Visiones y visitas

«Horror silentii»

Juan Vicente Yago

Juan Vicente Yago

Horror al silencio. Un horror mayúsculo. Un pavor enorme, intenso y antinatural, enloquecedor y postizo, porque nada sosiega o sosegaba más al ser humano que un silencio profundo pero el turbión de contenidos audiovisuales y el vicio del mironeo desde la tronera del pantallote nos han llevado al morboso extremo de que la estridencia nos desquicia como siempre y el silencio, que nos tranquilizaba, nos agita como nunca. Quien más quien menos necesita música, noticias, cascarreo en los tímpanos para concentrarse porque se ha llegado a un pobre y mutilado concepto de concentración, a un concepto de concentración inserto en una existencia contra la conciencia. Queremos hacer lo que nos dé la gana, y como Pepito Grillo no es amordazable nos rodeamos de un ruido permanente. Rizamos el rizo de la rebeldía: ni normas ni voz interior que nos las recuerde. Zumba, gresca y zalagarda; y buscar el ambientazo, esconder el pellejo entre la masa, como si metiéndonos bien adentro en el rebaño fuéramos a evitar la muerte y el juicio.
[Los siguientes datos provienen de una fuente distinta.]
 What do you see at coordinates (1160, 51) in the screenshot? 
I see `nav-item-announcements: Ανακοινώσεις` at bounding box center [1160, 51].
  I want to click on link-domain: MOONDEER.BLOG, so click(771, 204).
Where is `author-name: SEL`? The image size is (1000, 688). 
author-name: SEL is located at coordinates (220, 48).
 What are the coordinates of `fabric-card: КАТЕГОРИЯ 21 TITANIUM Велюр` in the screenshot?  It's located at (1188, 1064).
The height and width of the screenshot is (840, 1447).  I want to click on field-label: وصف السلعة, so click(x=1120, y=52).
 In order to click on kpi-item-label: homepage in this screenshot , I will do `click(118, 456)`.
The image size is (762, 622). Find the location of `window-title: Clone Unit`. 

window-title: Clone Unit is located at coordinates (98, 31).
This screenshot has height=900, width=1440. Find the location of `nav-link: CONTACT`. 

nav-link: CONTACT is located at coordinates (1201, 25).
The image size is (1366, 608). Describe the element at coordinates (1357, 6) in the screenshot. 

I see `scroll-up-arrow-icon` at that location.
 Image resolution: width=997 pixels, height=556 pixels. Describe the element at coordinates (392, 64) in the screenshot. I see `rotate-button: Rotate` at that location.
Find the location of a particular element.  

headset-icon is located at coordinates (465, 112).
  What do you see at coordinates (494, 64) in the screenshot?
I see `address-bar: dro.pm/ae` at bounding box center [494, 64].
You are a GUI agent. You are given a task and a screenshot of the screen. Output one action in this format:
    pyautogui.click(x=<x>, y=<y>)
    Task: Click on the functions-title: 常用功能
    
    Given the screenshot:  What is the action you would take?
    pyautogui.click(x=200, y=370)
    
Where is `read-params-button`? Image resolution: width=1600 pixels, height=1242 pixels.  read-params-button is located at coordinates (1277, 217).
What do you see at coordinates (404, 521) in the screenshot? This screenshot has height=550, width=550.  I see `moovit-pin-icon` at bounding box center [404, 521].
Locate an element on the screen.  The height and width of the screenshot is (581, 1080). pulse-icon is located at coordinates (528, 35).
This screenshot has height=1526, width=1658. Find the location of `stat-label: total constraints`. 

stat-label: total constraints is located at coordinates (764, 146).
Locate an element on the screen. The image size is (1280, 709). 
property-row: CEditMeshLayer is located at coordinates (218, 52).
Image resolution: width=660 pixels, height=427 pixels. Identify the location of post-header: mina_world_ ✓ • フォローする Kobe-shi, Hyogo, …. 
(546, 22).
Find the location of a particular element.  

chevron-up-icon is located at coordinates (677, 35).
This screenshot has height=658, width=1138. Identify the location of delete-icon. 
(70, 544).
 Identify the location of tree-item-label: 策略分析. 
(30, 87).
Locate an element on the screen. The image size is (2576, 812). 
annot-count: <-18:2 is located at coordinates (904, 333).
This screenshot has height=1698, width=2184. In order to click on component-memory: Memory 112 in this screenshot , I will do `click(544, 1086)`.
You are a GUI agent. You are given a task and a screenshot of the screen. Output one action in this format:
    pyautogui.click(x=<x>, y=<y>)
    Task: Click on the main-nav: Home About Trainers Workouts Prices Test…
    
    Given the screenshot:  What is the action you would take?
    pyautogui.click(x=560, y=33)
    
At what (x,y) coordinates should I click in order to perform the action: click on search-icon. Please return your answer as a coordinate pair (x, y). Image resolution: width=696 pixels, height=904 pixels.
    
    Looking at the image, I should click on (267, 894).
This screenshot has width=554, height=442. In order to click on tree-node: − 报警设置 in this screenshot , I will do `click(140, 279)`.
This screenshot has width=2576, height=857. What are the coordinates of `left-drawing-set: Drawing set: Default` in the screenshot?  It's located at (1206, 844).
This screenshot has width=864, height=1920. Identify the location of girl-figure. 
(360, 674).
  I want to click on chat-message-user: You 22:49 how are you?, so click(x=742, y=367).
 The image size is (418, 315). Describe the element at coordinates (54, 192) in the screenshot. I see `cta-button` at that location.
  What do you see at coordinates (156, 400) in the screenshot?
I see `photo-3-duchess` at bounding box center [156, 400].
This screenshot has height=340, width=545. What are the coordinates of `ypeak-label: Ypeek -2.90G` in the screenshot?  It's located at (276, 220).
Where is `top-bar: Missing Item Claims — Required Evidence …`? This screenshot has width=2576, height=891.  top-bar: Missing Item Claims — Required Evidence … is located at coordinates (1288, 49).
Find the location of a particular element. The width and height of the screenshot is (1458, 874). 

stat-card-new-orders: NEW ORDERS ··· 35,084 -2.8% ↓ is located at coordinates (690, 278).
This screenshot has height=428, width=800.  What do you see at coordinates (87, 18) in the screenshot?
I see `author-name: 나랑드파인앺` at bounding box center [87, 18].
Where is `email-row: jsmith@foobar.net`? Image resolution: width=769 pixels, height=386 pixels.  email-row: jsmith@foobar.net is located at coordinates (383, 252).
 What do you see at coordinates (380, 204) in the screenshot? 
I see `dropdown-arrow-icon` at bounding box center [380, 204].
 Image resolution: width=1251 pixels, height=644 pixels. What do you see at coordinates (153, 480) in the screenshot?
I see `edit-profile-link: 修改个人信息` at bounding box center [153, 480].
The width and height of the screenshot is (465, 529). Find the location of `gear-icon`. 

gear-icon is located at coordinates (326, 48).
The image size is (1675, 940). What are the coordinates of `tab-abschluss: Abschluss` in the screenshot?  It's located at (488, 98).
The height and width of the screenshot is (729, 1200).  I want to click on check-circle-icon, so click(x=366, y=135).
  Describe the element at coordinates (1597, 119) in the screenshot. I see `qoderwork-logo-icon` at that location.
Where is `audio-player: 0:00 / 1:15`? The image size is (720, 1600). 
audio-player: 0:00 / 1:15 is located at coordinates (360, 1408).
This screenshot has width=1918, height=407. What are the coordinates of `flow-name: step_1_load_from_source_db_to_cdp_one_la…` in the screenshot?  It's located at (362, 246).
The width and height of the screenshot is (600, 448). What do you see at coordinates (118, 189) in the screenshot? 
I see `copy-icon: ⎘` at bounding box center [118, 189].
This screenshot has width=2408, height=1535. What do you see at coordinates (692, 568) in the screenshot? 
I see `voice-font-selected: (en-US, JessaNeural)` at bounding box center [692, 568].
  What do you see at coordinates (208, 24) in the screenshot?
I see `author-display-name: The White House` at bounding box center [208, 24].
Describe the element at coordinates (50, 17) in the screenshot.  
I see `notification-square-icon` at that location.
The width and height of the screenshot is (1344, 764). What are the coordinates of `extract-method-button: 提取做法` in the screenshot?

El ruido, en el fondo y a pesar de la sobrehaz colorista, desenfadada e intrascendente con que cubrimos la realidad, es por un miedo al juicio que brota de las mismas recámaras de la conciencia. Somos lo que hacemos, y a la vista de la histeria colectiva que nos acomete ante un puente vacacional estamos viniendo a ser poquísima cosa. El horror al silencio es un síntoma de grave crisis ontológica, crisis que ya viene de lejos y está, por ejemplo, detrás de la desdichada reacción de la humanidad con motivo de la última pandemia. El potencial de nuestro espíritu y nuestras capacidades intelectuales hubieran permitido quizá esperar una corriente introspectiva, un aumento de la sensatez y una moderación de la sensualidad, pero ha ocurrido todo lo contrario. De la segunda guerra mundial acá nos hemos dedicado a procurarnos abundancia y molicie, que son los padres de la degeneración; y a partir de la peste covid somos una civilización decadente: vamos a gastárnoslo todo, no sea que venga otro virus; vamos a depravarnos de lo lindo, a no posponer más el desenfreno por si luego es tarde. Clásica reacción del crío, del cagamandurrio, del cretino.

Nos hemos invalidado para el silencio; lo que habitualmente nos amansaba nos produce ahora una comezón insoportable, un auténtico delirio. Es el horror silentii, la desnaturalización, la paradoja psicológica, la consecuencia de nuestra contumacia. Vamos por la calle atronándonos el oído, escandalizándonos la vista, enterrando la corambre propia bajo miles de corambres ajenas, hipotecándonos la jornada entera para no tener un minuto libre, un hueco tonto en silencio que nos dé ocasión de oír a lo lejos, desde lo profundo, el eco, el susurro, la voz, el grito, el estentóreo baladro de Pepito. Y después, ebrios de aturdimiento mental y en coma espiritual, cometemos torpezas garrafales como irnos de puente con dinero y sin él, a pesar de los precios, a pesar de los pesares y ante los ojos regocijados del gobierno, que bien tonto será si no triplica los impuestos.

El horror silentii no ha cambiado nada y lo ha cambiado todo: seguimos necesitando el silencio tanto como siempre pero nos horroriza si lo conseguimos. Algo nos anda mal en la mollera, en el parasimpático, en el alma. Padecemos nerviosismo crónico pero vomitamos el remedio, la triaca, el silencio al primer sorbo. Ya no tenemos estómago para el silencio porque nos lo inflaman el audiovisualismo grasiento y la ideología edulcorada. Los gurús del autoauxilio están haciendo negocio con el desespero masivo, con el desgarramiento general de vivir asordados y al mismo tiempo anhelantes de silencio. El horror silentii es horror a nosotros mismos, al retrato de Dorian Gray en que nos hemos/nos han convertido y hemos dejado que nos conviertan. Somos todo auriculares, todo angustia, todo huida, todo zambullida en la manada, en la gusanera, en el tumulto y en el frenesí. Cruzamos la Estigia en la desvencijada chalupa del horror silentii.